[What the task requires]
Retype every entry exactly, down to the last character.

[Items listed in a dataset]
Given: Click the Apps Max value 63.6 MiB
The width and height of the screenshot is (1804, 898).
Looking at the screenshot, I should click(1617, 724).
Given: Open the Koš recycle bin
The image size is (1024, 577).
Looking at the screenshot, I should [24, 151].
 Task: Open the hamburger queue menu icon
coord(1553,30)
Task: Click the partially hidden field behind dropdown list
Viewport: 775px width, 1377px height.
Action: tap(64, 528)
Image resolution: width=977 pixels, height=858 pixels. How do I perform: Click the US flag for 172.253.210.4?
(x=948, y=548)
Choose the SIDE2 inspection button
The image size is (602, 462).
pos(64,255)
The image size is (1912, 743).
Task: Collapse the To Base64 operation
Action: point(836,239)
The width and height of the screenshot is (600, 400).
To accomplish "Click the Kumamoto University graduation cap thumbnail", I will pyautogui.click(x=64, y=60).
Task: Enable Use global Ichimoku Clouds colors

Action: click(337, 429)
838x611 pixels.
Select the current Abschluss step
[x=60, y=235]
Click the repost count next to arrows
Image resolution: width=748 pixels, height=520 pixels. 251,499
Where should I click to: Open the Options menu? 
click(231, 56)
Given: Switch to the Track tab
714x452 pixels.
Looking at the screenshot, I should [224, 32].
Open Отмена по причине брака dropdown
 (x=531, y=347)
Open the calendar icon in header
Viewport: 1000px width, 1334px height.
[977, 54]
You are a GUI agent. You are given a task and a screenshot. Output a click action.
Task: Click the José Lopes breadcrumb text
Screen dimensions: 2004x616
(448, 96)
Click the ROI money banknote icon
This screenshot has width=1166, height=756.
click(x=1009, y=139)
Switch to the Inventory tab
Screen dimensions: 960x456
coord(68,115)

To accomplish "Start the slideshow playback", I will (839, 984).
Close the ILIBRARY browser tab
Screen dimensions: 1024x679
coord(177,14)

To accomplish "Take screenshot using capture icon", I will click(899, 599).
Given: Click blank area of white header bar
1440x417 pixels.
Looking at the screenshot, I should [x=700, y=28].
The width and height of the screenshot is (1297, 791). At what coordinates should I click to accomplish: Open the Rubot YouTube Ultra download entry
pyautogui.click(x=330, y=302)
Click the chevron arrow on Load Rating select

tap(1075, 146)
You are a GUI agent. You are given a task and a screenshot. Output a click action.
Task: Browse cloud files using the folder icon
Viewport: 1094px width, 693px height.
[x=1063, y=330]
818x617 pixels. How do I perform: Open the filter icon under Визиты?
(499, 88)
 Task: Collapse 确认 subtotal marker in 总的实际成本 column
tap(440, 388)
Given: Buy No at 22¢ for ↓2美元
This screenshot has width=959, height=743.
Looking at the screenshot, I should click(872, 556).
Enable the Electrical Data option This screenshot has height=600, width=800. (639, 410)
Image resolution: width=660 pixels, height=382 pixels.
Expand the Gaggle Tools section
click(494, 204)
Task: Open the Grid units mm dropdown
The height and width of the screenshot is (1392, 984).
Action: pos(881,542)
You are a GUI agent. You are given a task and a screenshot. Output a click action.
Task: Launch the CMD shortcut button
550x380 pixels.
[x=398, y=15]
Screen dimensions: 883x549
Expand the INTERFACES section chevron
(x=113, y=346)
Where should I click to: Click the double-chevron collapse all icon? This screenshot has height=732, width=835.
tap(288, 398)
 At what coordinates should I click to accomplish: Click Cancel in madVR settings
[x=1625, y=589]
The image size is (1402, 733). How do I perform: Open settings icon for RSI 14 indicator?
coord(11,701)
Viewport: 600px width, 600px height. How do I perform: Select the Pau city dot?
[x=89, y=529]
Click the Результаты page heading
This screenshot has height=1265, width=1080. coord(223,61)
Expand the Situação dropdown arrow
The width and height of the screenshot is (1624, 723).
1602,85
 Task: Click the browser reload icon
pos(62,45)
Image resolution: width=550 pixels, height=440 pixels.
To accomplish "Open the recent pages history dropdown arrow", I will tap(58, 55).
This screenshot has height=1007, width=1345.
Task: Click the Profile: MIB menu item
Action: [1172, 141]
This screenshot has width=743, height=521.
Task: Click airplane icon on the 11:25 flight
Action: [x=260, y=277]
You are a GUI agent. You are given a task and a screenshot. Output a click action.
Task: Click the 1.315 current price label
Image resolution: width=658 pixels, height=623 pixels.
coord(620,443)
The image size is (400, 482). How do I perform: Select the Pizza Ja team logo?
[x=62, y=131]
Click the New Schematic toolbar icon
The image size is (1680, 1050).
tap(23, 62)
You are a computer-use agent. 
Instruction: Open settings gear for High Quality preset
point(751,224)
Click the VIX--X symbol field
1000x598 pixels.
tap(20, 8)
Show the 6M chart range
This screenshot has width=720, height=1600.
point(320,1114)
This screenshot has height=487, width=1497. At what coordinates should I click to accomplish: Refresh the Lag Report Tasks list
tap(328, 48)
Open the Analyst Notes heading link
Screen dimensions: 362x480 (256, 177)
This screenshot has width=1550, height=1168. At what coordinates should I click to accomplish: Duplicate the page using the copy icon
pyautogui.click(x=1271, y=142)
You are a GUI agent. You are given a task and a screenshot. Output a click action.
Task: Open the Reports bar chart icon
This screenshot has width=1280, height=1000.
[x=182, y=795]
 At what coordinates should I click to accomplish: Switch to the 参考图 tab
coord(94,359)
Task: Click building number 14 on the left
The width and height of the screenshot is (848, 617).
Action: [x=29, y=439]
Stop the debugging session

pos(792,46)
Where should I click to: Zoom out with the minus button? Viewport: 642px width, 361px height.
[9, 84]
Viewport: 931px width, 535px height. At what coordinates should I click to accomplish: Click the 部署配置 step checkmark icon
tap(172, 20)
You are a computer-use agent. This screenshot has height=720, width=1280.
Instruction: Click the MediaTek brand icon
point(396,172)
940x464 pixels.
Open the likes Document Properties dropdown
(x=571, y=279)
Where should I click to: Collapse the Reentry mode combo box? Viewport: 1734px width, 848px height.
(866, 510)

[Finished task]
Given: Click the Apps Max value 63.6 MiB
The width and height of the screenshot is (1804, 898).
Looking at the screenshot, I should click(1617, 724).
Given: Open the Koš recycle bin
The image size is (1024, 577).
Looking at the screenshot, I should [24, 151].
 Task: Open the hamburger queue menu icon
coord(1553,30)
Task: Click the partially hidden field behind dropdown list
Viewport: 775px width, 1377px height.
Action: tap(64, 528)
Image resolution: width=977 pixels, height=858 pixels. How do I perform: Click the US flag for 172.253.210.4?
(x=948, y=548)
Choose the SIDE2 inspection button
The image size is (602, 462).
pos(64,255)
The image size is (1912, 743).
Task: Collapse the To Base64 operation
Action: point(836,239)
The width and height of the screenshot is (600, 400).
To accomplish "Click the Kumamoto University graduation cap thumbnail", I will pyautogui.click(x=64, y=60).
Task: Enable Use global Ichimoku Clouds colors

Action: click(337, 429)
838x611 pixels.
Select the current Abschluss step
[x=60, y=235]
Click the repost count next to arrows
Image resolution: width=748 pixels, height=520 pixels. 251,499
Where should I click to: Open the Options menu? 
click(231, 56)
Given: Switch to the Track tab
714x452 pixels.
Looking at the screenshot, I should [224, 32].
Open Отмена по причине брака dropdown
 (x=531, y=347)
Open the calendar icon in header
Viewport: 1000px width, 1334px height.
[977, 54]
You are a GUI agent. You are given a task and a screenshot. Output a click action.
Task: Click the José Lopes breadcrumb text
Screen dimensions: 2004x616
(448, 96)
Click the ROI money banknote icon
This screenshot has width=1166, height=756.
click(x=1009, y=139)
Switch to the Inventory tab
Screen dimensions: 960x456
coord(68,115)

To accomplish "Start the slideshow playback", I will (839, 984).
Close the ILIBRARY browser tab
Screen dimensions: 1024x679
coord(177,14)

To accomplish "Take screenshot using capture icon", I will click(899, 599).
Given: Click blank area of white header bar
1440x417 pixels.
Looking at the screenshot, I should [x=700, y=28].
The width and height of the screenshot is (1297, 791). At what coordinates should I click to accomplish: Open the Rubot YouTube Ultra download entry
pyautogui.click(x=330, y=302)
Click the chevron arrow on Load Rating select

tap(1075, 146)
You are a GUI agent. You are given a task and a screenshot. Output a click action.
Task: Browse cloud files using the folder icon
Viewport: 1094px width, 693px height.
[x=1063, y=330]
818x617 pixels. How do I perform: Open the filter icon under Визиты?
(499, 88)
 Task: Collapse 确认 subtotal marker in 总的实际成本 column
tap(440, 388)
Given: Buy No at 22¢ for ↓2美元
This screenshot has width=959, height=743.
Looking at the screenshot, I should click(872, 556).
Enable the Electrical Data option This screenshot has height=600, width=800. (639, 410)
Image resolution: width=660 pixels, height=382 pixels.
Expand the Gaggle Tools section
click(494, 204)
Task: Open the Grid units mm dropdown
The height and width of the screenshot is (1392, 984).
Action: pos(881,542)
You are a GUI agent. You are given a task and a screenshot. Output a click action.
Task: Launch the CMD shortcut button
550x380 pixels.
[x=398, y=15]
Screen dimensions: 883x549
Expand the INTERFACES section chevron
(x=113, y=346)
Where should I click to: Click the double-chevron collapse all icon? This screenshot has height=732, width=835.
tap(288, 398)
 At what coordinates should I click to accomplish: Click Cancel in madVR settings
[x=1625, y=589]
The image size is (1402, 733). How do I perform: Open settings icon for RSI 14 indicator?
coord(11,701)
Viewport: 600px width, 600px height. How do I perform: Select the Pau city dot?
[x=89, y=529]
Click the Результаты page heading
This screenshot has height=1265, width=1080. coord(223,61)
Expand the Situação dropdown arrow
The width and height of the screenshot is (1624, 723).
1602,85
 Task: Click the browser reload icon
pos(62,45)
Image resolution: width=550 pixels, height=440 pixels.
To accomplish "Open the recent pages history dropdown arrow", I will tap(58, 55).
This screenshot has height=1007, width=1345.
Task: Click the Profile: MIB menu item
Action: [1172, 141]
This screenshot has width=743, height=521.
Task: Click airplane icon on the 11:25 flight
Action: [x=260, y=277]
You are a GUI agent. You are given a task and a screenshot. Output a click action.
Task: Click the 1.315 current price label
Image resolution: width=658 pixels, height=623 pixels.
coord(620,443)
The image size is (400, 482). How do I perform: Select the Pizza Ja team logo?
[x=62, y=131]
Click the New Schematic toolbar icon
The image size is (1680, 1050).
tap(23, 62)
You are a computer-use agent. 
Instruction: Open settings gear for High Quality preset
point(751,224)
Click the VIX--X symbol field
1000x598 pixels.
tap(20, 8)
Show the 6M chart range
This screenshot has width=720, height=1600.
point(320,1114)
This screenshot has height=487, width=1497. At what coordinates should I click to accomplish: Refresh the Lag Report Tasks list
tap(328, 48)
Open the Analyst Notes heading link
Screen dimensions: 362x480 (256, 177)
This screenshot has width=1550, height=1168. At what coordinates should I click to accomplish: Duplicate the page using the copy icon
pyautogui.click(x=1271, y=142)
You are a GUI agent. You are given a task and a screenshot. Output a click action.
Task: Open the Reports bar chart icon
This screenshot has width=1280, height=1000.
[x=182, y=795]
 At what coordinates should I click to accomplish: Switch to the 参考图 tab
coord(94,359)
Task: Click building number 14 on the left
The width and height of the screenshot is (848, 617).
Action: [x=29, y=439]
Stop the debugging session

pos(792,46)
Where should I click to: Zoom out with the minus button? Viewport: 642px width, 361px height.
[9, 84]
Viewport: 931px width, 535px height. At what coordinates should I click to accomplish: Click the 部署配置 step checkmark icon
tap(172, 20)
You are a computer-use agent. This screenshot has height=720, width=1280.
Instruction: Click the MediaTek brand icon
point(396,172)
940x464 pixels.
Open the likes Document Properties dropdown
(x=571, y=279)
Where should I click to: Collapse the Reentry mode combo box? Viewport: 1734px width, 848px height.
(866, 510)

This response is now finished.